Yazıma başlamadan önce şu ifadeyi kullanmak istiyorum. Her geçen yıl, geçen bayram şöyle deriz. "Nerde o eski bayramlar", eski bayramları sanki eskiciler toplayıp götürdüler, anılarımızı süpürdüler çöpcüler.
Eskiden küçüklerin büyüklerine saygısı, büyüklerin ise küçüklerine bir o kadar sevgisi vardı. Bayramların tadı tuzu vardı. Bugün Afyonkarahisar Valimiz Sayın Mustafa Tutulmaz, Afyonkarahisar'dan 50 bin araç geçti dedi. Evet bu şu anlama geliyordu. Artık bayramlarda bayramlaşmak yerine her insan çocuklarını alıp tatile gider hale geldi.
Eskiden, yetişkinlerin mutlulukları çocukları/küçükleri sevindirmekten geçer, alabildiğine şımartılırdı çocuklar bayramlarda.
Küçük büyük herkesin sevgi ve ilgiye doyduğu, diğer insanlarla duygu alışverişinin yaşandığı, dayanışma, görgü, temizlik, özen, ölçülü davranışlarla karakterize bir sosyal öğrenme ortamına dönüşürdü her yer. Mutlu olma-mutlu etme çerçevesinde yaşanırdı günler...
Günümüzde yaşam biçiminin değişmesiyle birlikte geçmişin akıllarda kalan -yeni giysiler, bayram yerleri, harçlıklar, doyasıya şeker, tatlı yemek, büyükleri ziyaret etmek, hoşgörü ve insanların kucaklaşması- bayramların da anlamı değişti, farklı yaşanır oldu.

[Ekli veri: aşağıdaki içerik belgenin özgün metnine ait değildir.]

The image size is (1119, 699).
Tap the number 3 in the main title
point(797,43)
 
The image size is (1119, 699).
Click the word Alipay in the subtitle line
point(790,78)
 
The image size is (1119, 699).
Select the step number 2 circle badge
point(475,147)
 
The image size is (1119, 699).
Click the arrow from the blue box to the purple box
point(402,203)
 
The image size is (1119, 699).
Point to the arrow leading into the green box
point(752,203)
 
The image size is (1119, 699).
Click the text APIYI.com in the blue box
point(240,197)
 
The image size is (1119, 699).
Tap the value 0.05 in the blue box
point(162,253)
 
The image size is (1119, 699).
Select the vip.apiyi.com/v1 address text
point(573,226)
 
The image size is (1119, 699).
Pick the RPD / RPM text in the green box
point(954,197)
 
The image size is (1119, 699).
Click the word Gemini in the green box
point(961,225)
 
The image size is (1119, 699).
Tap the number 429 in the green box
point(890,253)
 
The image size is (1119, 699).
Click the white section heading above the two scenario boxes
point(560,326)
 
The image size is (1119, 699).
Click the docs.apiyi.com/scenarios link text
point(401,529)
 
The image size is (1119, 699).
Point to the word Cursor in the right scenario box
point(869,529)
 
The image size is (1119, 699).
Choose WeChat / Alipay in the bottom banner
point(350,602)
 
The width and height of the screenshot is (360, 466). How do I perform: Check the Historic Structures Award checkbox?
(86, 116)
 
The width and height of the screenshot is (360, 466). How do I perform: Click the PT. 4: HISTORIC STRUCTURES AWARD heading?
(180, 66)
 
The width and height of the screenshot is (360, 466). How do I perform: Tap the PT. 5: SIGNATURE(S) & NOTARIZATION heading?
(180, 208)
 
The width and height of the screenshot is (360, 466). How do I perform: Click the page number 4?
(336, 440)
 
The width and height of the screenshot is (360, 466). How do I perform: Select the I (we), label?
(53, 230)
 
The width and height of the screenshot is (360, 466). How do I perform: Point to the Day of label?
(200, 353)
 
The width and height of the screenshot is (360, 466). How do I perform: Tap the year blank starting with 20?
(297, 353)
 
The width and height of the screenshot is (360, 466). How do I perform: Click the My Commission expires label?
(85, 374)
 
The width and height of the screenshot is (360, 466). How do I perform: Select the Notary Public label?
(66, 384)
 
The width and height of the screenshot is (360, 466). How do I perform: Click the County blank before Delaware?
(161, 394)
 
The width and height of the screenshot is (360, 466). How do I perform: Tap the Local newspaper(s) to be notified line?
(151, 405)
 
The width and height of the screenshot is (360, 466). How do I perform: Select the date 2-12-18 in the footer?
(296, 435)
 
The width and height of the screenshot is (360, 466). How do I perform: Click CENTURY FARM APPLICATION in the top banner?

Olumlu yanlarından yararlanmak yerine gelenekleri tümden reddedenlerin karşısına, geçmişi aynen koruma çabasına girişenler çıktı. Olumsuz gelişmeler karşısında çaresiz kalan bazı yetişkinler kendi davranışlarını sorgulamak yerine, her duruma uygun bir suçlu ya da sorumlu bulma kolaycılığına sığınmaya başladılar.

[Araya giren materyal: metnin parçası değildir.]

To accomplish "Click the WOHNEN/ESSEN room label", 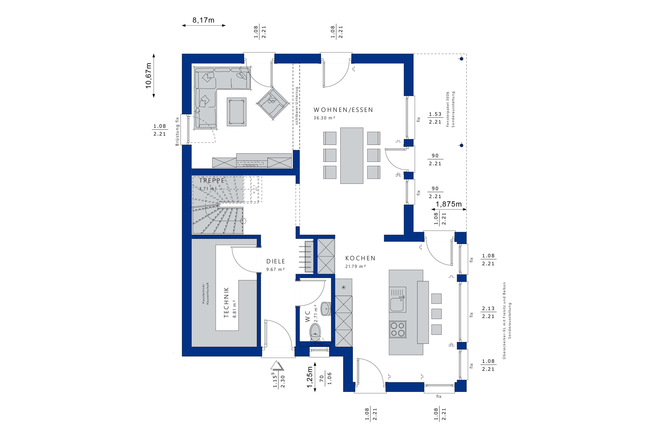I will click(343, 110).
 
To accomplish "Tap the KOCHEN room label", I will click(360, 258).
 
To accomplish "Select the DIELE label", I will click(275, 261).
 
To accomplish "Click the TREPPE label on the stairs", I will click(212, 180).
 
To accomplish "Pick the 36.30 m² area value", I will click(324, 118).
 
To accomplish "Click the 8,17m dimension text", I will click(203, 20).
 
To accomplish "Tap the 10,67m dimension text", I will click(149, 76).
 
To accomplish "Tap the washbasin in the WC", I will click(326, 308).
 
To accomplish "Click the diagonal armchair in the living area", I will click(272, 103).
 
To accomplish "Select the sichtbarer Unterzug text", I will click(297, 106).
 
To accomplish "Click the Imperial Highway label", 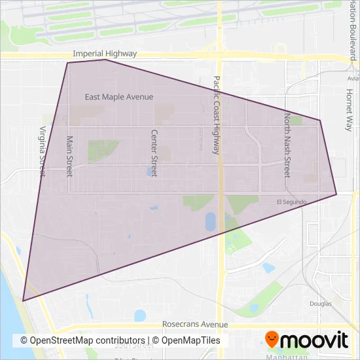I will [105, 54].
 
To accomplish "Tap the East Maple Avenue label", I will [119, 97].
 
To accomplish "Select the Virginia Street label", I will [43, 152].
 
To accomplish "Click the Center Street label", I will [154, 152].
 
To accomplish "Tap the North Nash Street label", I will [287, 144].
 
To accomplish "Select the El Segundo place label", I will [291, 202].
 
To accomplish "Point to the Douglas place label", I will [321, 304].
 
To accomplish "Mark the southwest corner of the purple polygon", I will [24, 300].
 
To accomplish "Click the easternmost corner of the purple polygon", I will [336, 194].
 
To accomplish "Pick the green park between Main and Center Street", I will [103, 151].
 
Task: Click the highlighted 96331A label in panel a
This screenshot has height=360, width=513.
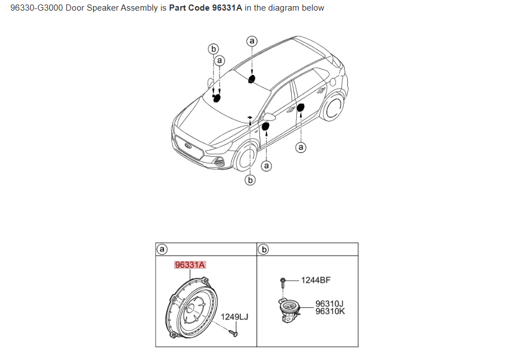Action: click(190, 264)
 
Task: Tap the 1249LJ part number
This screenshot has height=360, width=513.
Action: click(234, 317)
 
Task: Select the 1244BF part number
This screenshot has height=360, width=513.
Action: click(316, 279)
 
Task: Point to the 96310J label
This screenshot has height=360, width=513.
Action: click(330, 304)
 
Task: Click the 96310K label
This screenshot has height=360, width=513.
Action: click(330, 311)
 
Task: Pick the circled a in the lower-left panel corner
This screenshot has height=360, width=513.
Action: click(162, 249)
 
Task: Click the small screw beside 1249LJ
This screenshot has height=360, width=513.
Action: click(235, 333)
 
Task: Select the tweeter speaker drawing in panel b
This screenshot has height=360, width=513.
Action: click(288, 311)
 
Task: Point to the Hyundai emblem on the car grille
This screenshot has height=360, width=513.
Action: click(188, 147)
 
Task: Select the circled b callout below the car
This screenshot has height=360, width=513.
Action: click(250, 180)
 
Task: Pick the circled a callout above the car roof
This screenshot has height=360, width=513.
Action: click(252, 41)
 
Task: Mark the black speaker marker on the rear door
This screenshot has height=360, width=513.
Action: click(300, 107)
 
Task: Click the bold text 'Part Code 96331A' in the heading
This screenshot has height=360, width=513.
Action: click(206, 8)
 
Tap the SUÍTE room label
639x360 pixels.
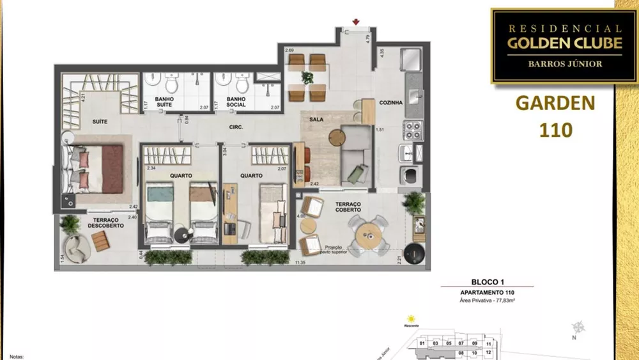coord(98,121)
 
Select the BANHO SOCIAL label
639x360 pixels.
coord(236,102)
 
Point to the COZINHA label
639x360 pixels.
coord(390,102)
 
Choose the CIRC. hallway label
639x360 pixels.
coord(236,127)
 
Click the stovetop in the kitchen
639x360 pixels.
coord(413,130)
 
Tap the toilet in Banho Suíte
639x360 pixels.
coord(171,83)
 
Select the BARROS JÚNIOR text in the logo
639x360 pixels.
coord(555,63)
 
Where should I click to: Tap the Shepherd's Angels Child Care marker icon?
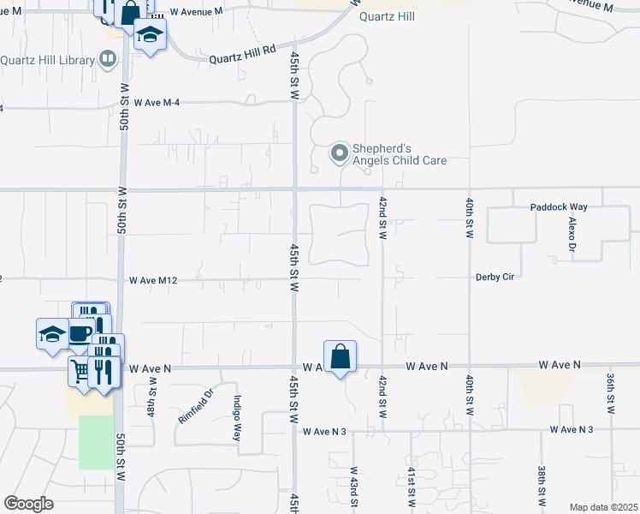pos(340,154)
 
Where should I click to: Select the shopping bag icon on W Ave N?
pos(340,356)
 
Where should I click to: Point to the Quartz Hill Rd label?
pos(244,54)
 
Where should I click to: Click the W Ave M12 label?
pos(153,280)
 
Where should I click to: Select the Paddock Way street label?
pos(559,206)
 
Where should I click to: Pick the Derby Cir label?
pos(496,277)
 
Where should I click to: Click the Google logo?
pos(28,504)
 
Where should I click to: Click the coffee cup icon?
pos(80,333)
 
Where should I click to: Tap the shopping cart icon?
pos(80,371)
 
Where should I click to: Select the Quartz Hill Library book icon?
pos(108,60)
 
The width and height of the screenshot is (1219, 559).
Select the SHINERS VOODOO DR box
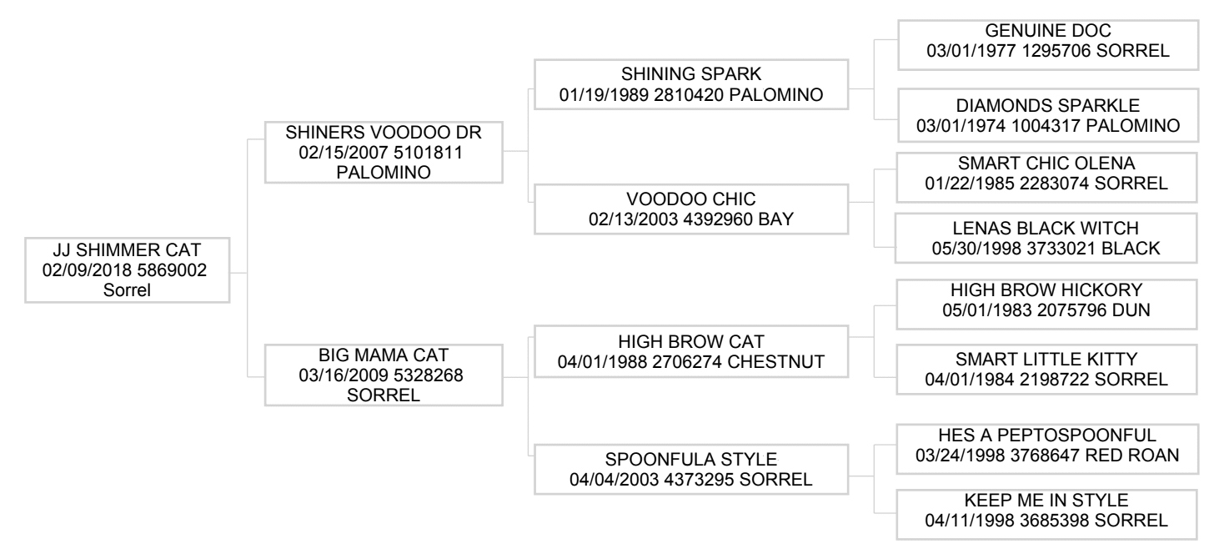coord(384,152)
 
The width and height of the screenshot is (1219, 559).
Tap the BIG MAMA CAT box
coord(384,375)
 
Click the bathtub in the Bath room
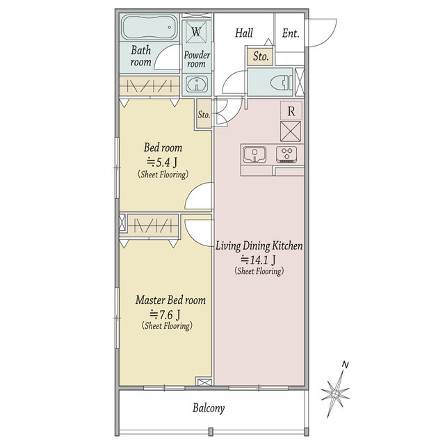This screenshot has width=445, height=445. click(149, 27)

Evet bayramın yaklaşması ile birlikte çocuklar dedi, Hıdırlığa gidelim biraz hava alalım. Evet bugün gece biz havamızı almıştık. Bir birine küfür eden, ramazan mübarek gün, bayram dinlemeden Alkol alıp çevreyi rahatsız edenler, Kavga edenler, tartışanlar, Afyonkarahisar istikametine dönüp sıralanıp çişini yapan gençler, İşte bu durumları görüp Tüm dünyada olduğu gibi toplumumuzda da artan şiddet olaylarının nedenlerini ve gençlerin bu denli yanlış yetişmeleri ile birlikte artık Bayramlarda ve günümüzde şiddet eğilimlerini tek bir nedende aramak ne kadar hatalıysa, toplumda yaşanan olguları ve yetişkin modellerini yok saymak da bir o kadar yanlış olacaktır.

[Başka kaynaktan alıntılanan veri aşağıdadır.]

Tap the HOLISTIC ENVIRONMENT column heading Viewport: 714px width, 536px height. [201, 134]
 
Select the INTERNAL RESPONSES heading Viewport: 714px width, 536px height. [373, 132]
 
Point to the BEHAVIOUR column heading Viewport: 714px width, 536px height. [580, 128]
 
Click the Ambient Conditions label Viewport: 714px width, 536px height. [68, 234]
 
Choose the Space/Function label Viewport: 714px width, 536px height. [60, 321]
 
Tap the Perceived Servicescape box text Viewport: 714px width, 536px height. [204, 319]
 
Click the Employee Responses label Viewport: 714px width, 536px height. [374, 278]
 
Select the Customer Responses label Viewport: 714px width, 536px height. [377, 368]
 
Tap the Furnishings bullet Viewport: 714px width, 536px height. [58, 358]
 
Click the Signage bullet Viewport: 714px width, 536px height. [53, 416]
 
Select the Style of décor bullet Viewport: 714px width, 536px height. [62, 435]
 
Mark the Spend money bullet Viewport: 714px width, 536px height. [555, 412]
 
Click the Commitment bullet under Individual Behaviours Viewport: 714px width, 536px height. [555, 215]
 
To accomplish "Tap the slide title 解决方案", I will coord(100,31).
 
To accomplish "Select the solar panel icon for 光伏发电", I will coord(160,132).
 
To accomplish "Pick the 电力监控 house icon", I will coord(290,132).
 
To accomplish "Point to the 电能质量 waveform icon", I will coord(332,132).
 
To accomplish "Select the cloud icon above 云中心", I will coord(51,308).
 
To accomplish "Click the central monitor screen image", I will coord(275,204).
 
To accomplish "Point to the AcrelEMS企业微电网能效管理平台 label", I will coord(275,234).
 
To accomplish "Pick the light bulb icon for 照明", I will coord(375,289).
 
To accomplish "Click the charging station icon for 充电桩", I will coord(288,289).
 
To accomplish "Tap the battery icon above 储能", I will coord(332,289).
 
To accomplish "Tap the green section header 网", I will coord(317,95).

Bu konularda ise Afyonkarahisar Valiliğine büyük görev düşüyor. Bu bakımdan, kültürlerin geleceğe taşınmasını/korunmasını, çeşitliliğin zenginlik sayılmasını, farklılıklara saygıyı ve insanların kaynaşmasını öngören çağımızda bayramlar, kültürel aktarım ve sosyal yaşamın çocuklara öğretilmesi için bir fırsat olarak görülebilir.
Ancak çocuklar, özellikle de Ramazan Bayramı'nda yetişkinlere "İbadet-Oruç-din-inanmak-Allah-ölüm" gibi kavramları ve bunların ne demek olduğunu sormaları/sorgulamaları mümkündür.
Çocuklara neden Oruç tutulduğunu anlatmak mümkün olsa da onların bunu anlamaları hele de uygulamaları kolay olmayabilir. Ama bayramları organize eden büyüklerimiz, çocuklarımıza bayramların anlam ve önemi hakkında bilgilendirme yapabilir. Çocuklarımıza eski kültür, örf ve adetlerimiz anlatabilir diye düşünüyorum.
Bayramların anlamını ve değerini sadece bayram günlerinde değil, yaşamın her alanında ve tüm ilişkilerimizde hatırlamayı, herkesin sevdikleriyle birlikte huzur içinde bir bayram geçirmelerini diliyor ., bayramın hemşehrilerimize, milletimize ve tüm insanlığa barış, huzur ve mutluluk getirmesi dileğiyle saygı ve sevgilerimi sunuyorum.”